GraphBase Basic Principles

Overview

With the quick development of network technologies, enterprises in the Internet era are facing massive data. As the number of data sets increases, the query performance of traditional relational databases deteriorates, especially for some special service scenarios. Therefore, a new solution is urgently needed to cope with this problem. To resolve the complex relationship problem, GraphBase came into being.

In GraphBase, data is stored and queried by graph. A graph contains nodes and relationships. Nodes and relationships can have labels and attributes, and edges can have directions. GraphBase is a distributed graph database. Based on the distributed storage mechanism of HBase, it supports data of tens of billions of nodes and hundreds of billions of relationships, and provides Spark-based data import and Elasticsearch-based index mechanisms. GraphBase is widely used in recommendations, relationship analysis, and financial anti-fraud. GraphBase has the following features:

Distributed architecture and seamless integration with the Hadoop ecosystem.
Queries of hundreds of billions of relationships on tens of billions of nodes in just seconds.
Easy-to-use REST APIs to facilitate data query and analysis.
Powerful Gremlin graph traversal function to implement complex service logic.
Offline batch import, real-time stream import, and import performance optimization.

GraphBase architecture

GraphBase contains GraphServer and LoadBalancer.

GraphServer: includes the GremlinServer and StandardServer services.
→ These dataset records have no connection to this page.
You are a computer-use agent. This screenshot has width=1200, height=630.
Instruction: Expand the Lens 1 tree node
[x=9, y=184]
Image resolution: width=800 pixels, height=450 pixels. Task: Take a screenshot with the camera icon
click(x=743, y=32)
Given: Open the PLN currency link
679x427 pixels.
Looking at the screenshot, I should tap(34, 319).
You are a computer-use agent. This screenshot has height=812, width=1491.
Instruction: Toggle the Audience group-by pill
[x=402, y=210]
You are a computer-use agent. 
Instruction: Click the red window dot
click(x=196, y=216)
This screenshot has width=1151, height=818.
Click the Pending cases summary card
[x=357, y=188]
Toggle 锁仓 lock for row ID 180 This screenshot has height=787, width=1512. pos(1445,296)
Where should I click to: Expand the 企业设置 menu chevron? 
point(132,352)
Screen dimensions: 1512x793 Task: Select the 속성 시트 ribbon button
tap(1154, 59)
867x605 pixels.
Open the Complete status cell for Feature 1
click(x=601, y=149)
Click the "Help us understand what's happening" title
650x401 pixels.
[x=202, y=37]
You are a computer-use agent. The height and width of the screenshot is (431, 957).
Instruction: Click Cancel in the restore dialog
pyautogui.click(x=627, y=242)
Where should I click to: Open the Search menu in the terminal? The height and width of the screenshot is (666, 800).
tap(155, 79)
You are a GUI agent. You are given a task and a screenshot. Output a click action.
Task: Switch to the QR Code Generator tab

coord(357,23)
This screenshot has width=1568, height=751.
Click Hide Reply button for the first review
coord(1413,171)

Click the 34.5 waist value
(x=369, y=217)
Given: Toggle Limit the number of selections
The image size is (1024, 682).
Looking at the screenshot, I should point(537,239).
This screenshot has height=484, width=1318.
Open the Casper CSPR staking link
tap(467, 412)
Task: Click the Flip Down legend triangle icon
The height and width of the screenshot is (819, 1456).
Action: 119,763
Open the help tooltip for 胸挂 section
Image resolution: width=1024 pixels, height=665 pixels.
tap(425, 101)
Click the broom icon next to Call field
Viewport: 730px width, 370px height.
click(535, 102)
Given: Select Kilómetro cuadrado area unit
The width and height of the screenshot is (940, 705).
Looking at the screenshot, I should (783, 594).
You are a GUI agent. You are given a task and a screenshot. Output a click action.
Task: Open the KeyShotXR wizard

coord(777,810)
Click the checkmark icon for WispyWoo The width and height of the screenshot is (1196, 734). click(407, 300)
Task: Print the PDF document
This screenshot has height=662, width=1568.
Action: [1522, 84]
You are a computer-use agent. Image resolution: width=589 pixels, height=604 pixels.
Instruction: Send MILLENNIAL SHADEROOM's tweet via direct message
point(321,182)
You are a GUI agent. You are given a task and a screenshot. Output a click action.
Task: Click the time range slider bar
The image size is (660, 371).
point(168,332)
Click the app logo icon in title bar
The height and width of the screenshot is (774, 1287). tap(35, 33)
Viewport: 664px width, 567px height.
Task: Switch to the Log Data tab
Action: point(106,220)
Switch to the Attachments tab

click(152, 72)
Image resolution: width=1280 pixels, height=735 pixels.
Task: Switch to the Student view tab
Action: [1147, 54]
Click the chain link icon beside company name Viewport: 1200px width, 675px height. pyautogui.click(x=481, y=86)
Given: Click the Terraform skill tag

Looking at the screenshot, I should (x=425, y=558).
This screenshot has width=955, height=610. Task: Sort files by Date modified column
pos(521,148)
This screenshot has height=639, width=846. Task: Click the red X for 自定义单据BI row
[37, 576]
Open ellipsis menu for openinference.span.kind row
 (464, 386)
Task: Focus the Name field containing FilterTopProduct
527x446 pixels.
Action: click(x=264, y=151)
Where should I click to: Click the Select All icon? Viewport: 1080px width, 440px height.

GremlinServer is used for the graph query using Gremlin, and StandardServer is used for the REST service. When the system is started, the meta_graph graph is started first. The meta_graph graph is used to store multi-graph metadata and asynchronous tasks. ZooKeeper monitors live instances in services and provides distributed lock services.
LoadBalancer: balances the load of GraphServer.

Figure 1 shows the GraphBase architecture.

Figure 1 GraphBase architecture

Access layer
- Gremlin API: is an open-source standard language API for graph interactive query based on the Apache TinkerPop Gremlin.
- REST API: includes APIs for graph query, modification, and management, and graph algorithm enhanced online analysis.
- Load Balancer: provides load sharing for multi-instance GraphServer.
Compute layer
- Provides a core engine of data management and metadata management for GraphBase.
- Provides API adaptation for backend storage and index.
Storage layer
- Distributed KV storage: provides massive graph data storage capabilities.
- Provides a search engine with secondary index, full-text search, and fuzzy search capabilities.